Numerous factors influence the spatiotemporal changes in rice fields, encompassing macro-level elements such as urban planning, relevant policies, and socio-economic development [51,52]. However, this study focuses on factors such as roads and population density, which can partially reflect regional development, planning, and socio-economic conditions, but they are not comprehensive enough because these macro-elements are influenced by multiple factors and cannot be measured solely by a few indicators. But some factors in the research process are difficult to quantify or obtain accurate data. Siagian et al. [52] employed a sampling method to select interviewed households and conducted a household-level investigation on the primary factors affecting rice field changes. The findings indicated that factors such as conformity psychology and income fluctuations have a significant impact on farmers’ choices. At the same time, factors such as water quantity, temperature, and sunlight affect crop growth. Open-source software, such as Quantum Geographic Information System (QGIS) and System for Automated Geoscience Analysis (SAGA), has been used by some scholars, allowing for spatial and terrain analysis. Specialized open-source software like DIVA-GIS has also been used, which is well-suited for crop analysis and allows for the analysis of parameters critical to crop growth and survival [53]. Therefore, future research should also strengthen the analysis of these factors and further explore the factors influencing the spatiotemporal changes in rice fields.

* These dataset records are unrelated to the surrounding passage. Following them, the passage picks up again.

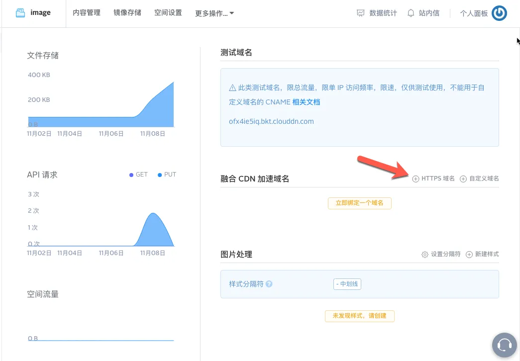Click the help icon next to 样式分隔符
Viewport: 520px width, 361px height.
(269, 284)
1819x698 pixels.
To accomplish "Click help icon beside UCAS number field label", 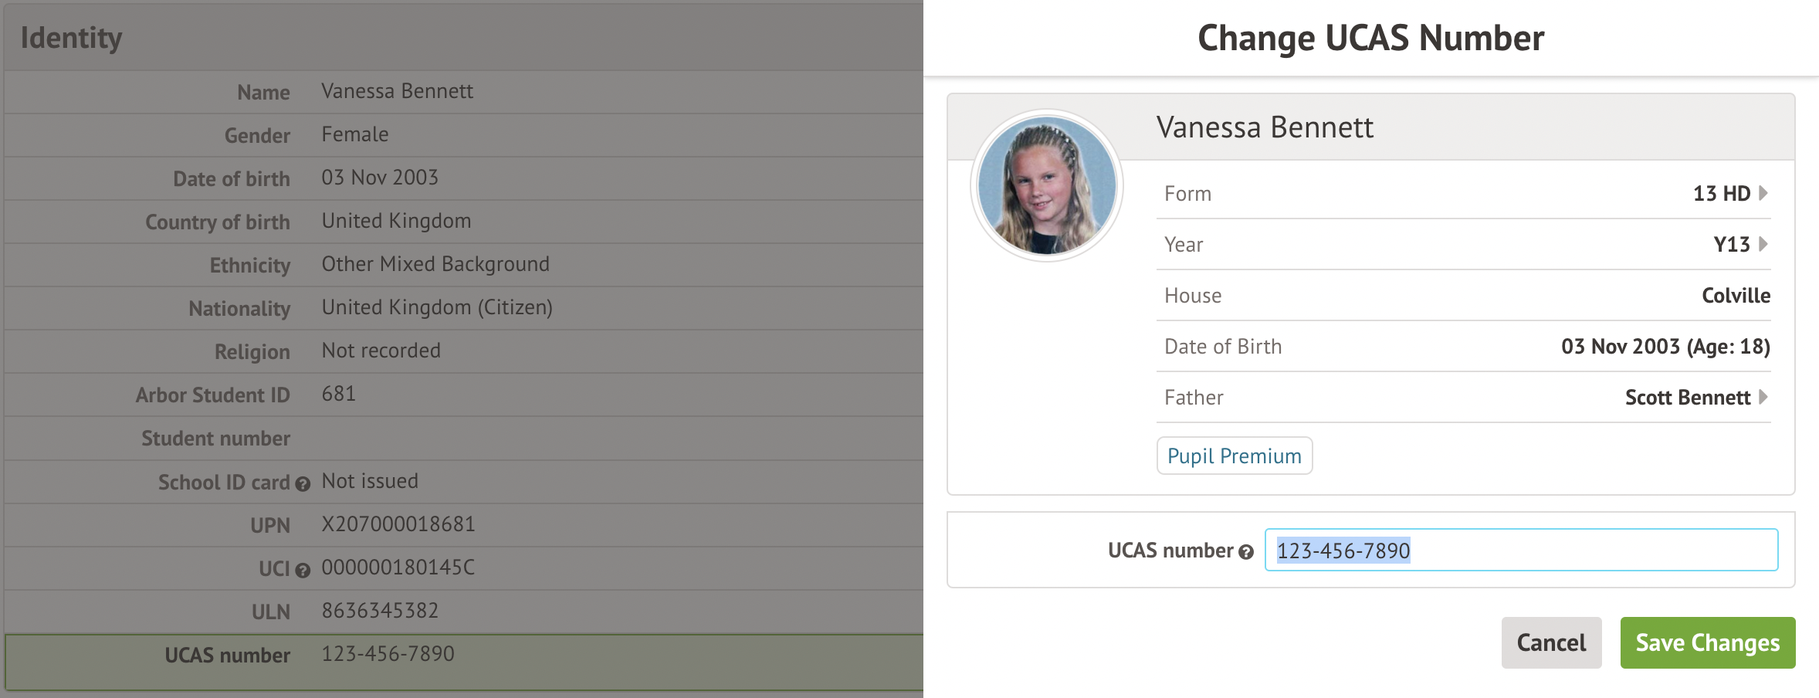I will pos(1245,552).
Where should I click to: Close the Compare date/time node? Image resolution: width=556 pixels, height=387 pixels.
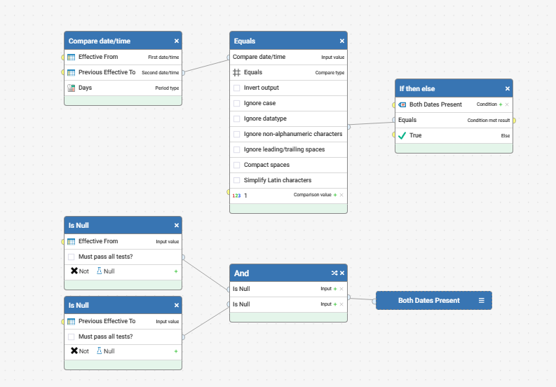coord(177,41)
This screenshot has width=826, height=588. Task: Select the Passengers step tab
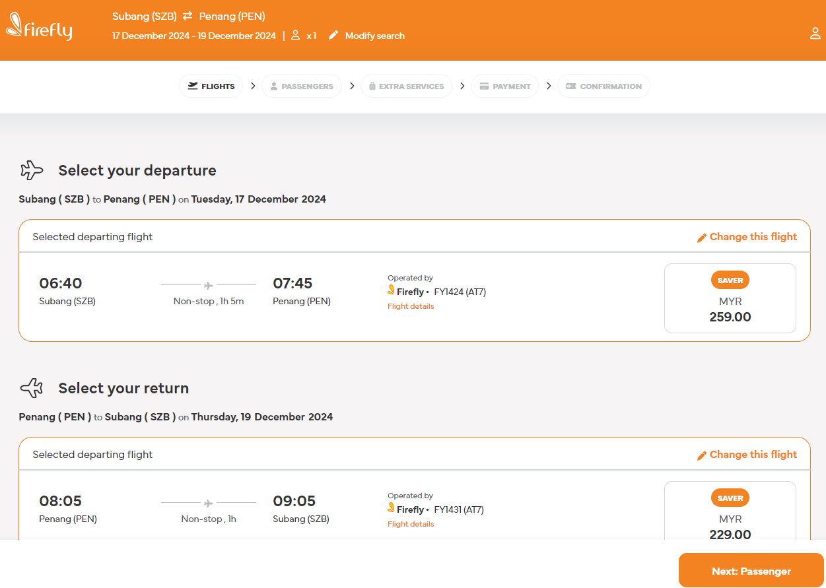pyautogui.click(x=302, y=86)
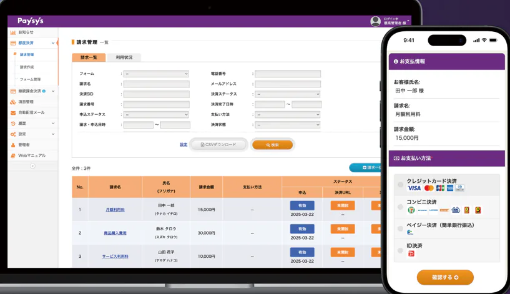Open the お知らせ chart icon in sidebar
Viewport: 510px width, 294px height.
pyautogui.click(x=13, y=32)
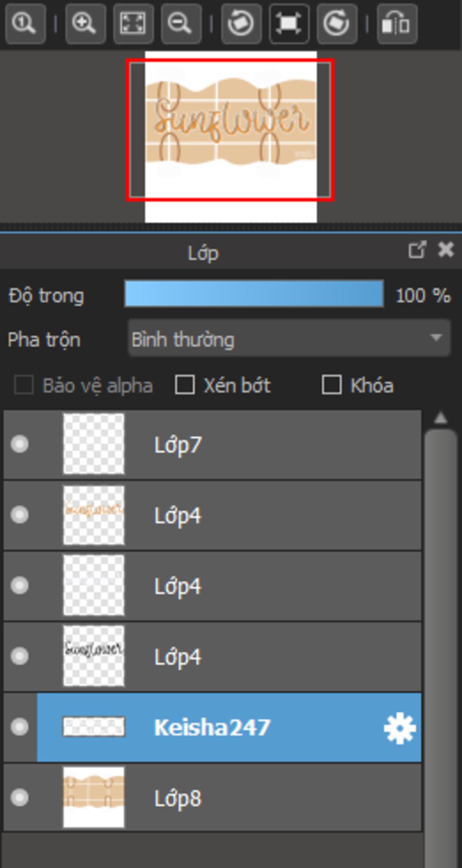462x868 pixels.
Task: Click the layer list scroll-up arrow
Action: coord(441,418)
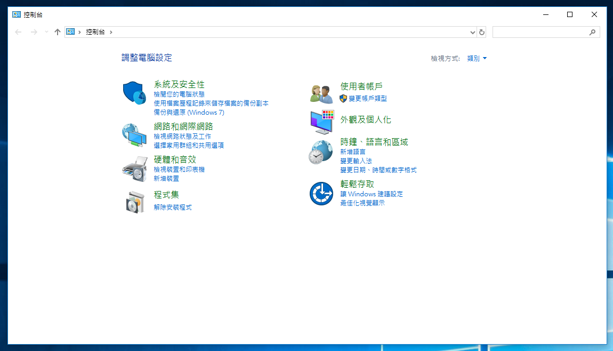This screenshot has height=351, width=613.
Task: Expand the address bar history dropdown
Action: [x=472, y=32]
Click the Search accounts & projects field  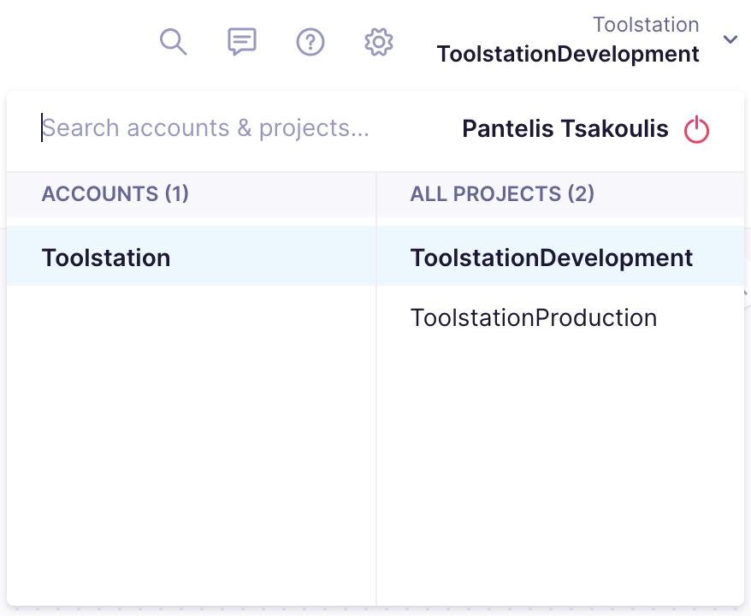tap(205, 128)
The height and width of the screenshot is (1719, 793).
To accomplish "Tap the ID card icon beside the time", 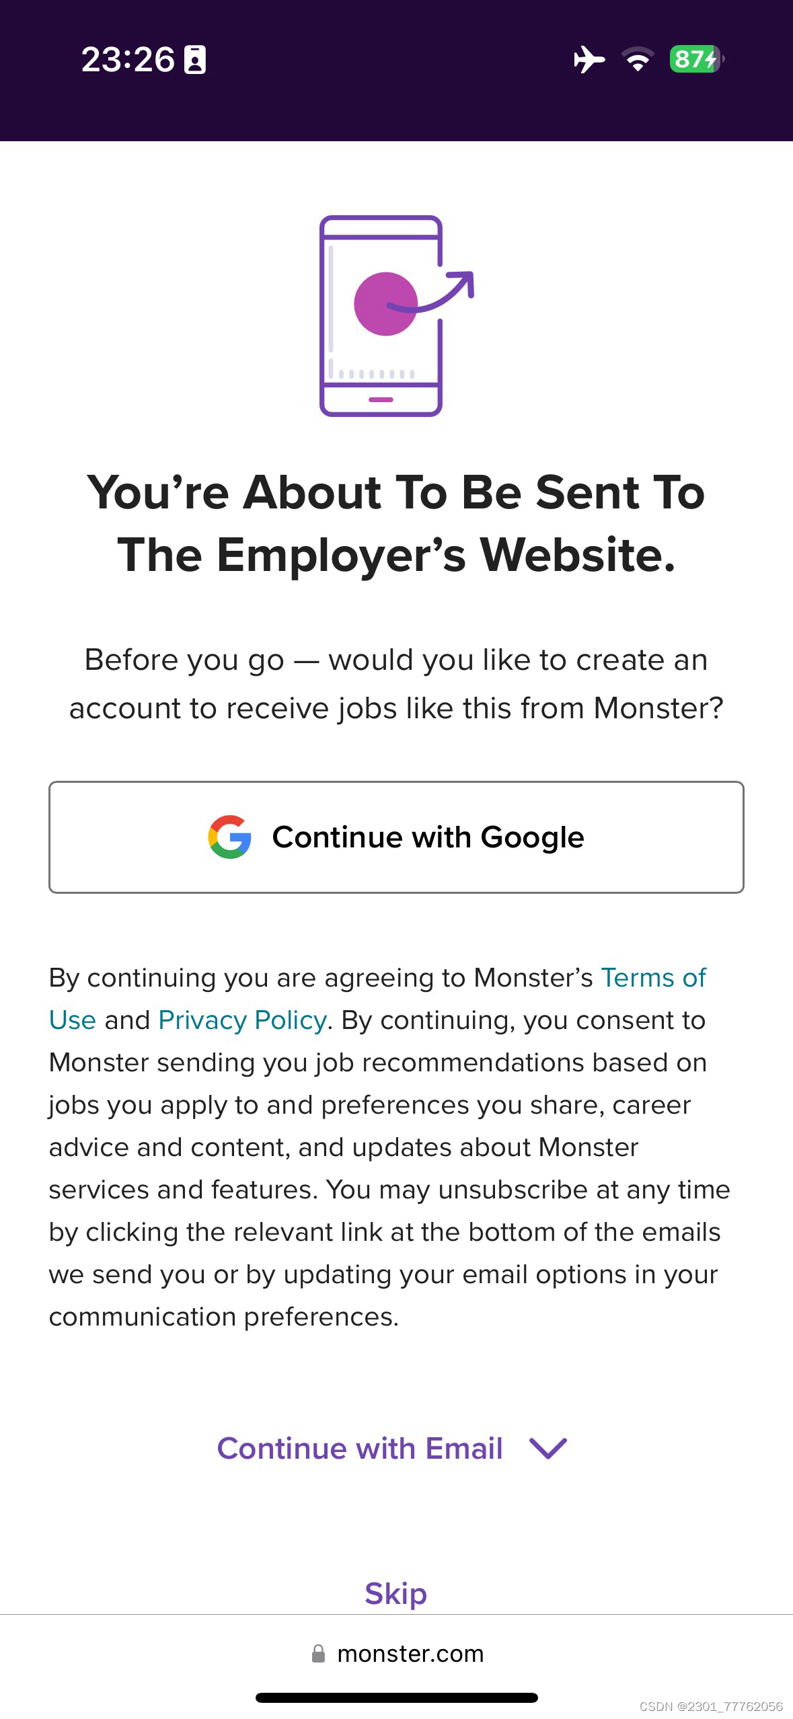I will [195, 60].
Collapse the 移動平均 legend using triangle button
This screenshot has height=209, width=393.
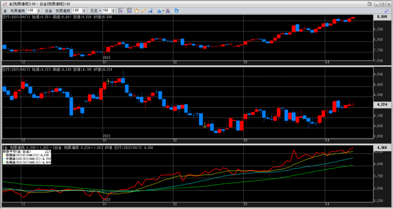point(46,151)
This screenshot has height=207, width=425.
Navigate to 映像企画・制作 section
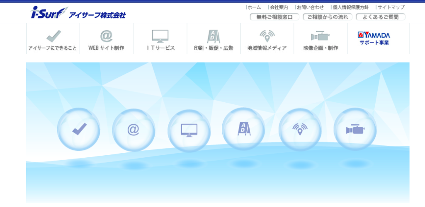point(321,39)
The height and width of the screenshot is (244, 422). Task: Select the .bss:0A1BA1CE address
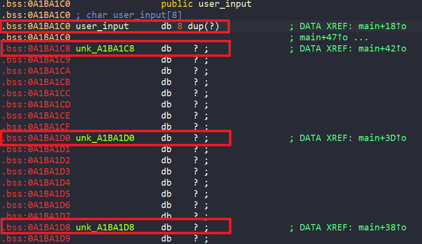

(4) Shortcomings in Precision Evaluation

The accuracy assessment in this study was primarily conducted through stratified sampling, followed by random generation of validation points. Finally, a manual visual interpretation of historical Google images was performed to calculate the confusion matrix. Nevertheless, the presence of cloud cover, distortion, and image stitching issues in certain areas of the historical Google images can interfere with manual interpretation. Hence, it is essential to prioritize on-site inspections and validations to reinforce the on-site comparisons. Furthermore, employing a combination of multiple accuracy assessment methods can significantly improve the accuracy of the evaluation results.

5. Conclusions

This study extracted rice fields in Yongchuan District, Chongqing from 2019 to 2023 using the NDVI difference method based on Sentinel data. The changes in the rice fields were analyzed, and a logistic regression model was employed to conduct a driving force analysis. The following conclusions have been derived:

• A simulation model for the rice harvesting period can be established through multiple regression analysis using two indicators, altitude and latitude. This model allows for the rapid and effective acquisition of the rice harvesting periods in different areas, thereby determining the data sources necessary for extracting rice fields.
• The confusion matrix reveals that the overall accuracy of rice fields extraction for the period 2019 to 2023 is 95%, 92%, 93%, 94%, and 92%, respectively, while the corresponding Kappa coefficients are 0.88, 0.81, 0.83, 0.87, and 0.82. These findings demonstrate the effectiveness of the NDVI difference method in the extraction of rice fields.
• The total area of rice fields in the study area does not change significantly annually and remains relatively stable. However, there are still notable spatial adjustments, with an approximate change area of 3.0 × 10³ hm². Overall, the spatial distribution of gained rice fields is relatively uniform over the five years, while the lost rice fields are predominantly located in the western and eastern parts of the study area, particularly in the western direction, indicating significant regional variations. Combined with the analysis of elevation, it is found that rice cultivation is significantly influenced by elevation and rice tends to grow at lower altitudes.
• The results of the logistic regression analysis indicate that rice fields have a higher probability of occurring in areas characterized by convenient agricultural irrigation, flat terrain, lower elevation, and proximity to residential areas. In contrast, they are more likely to vanish in areas with inconvenient agricultural irrigation, long distance from residential areas, lower populations, and negative topography.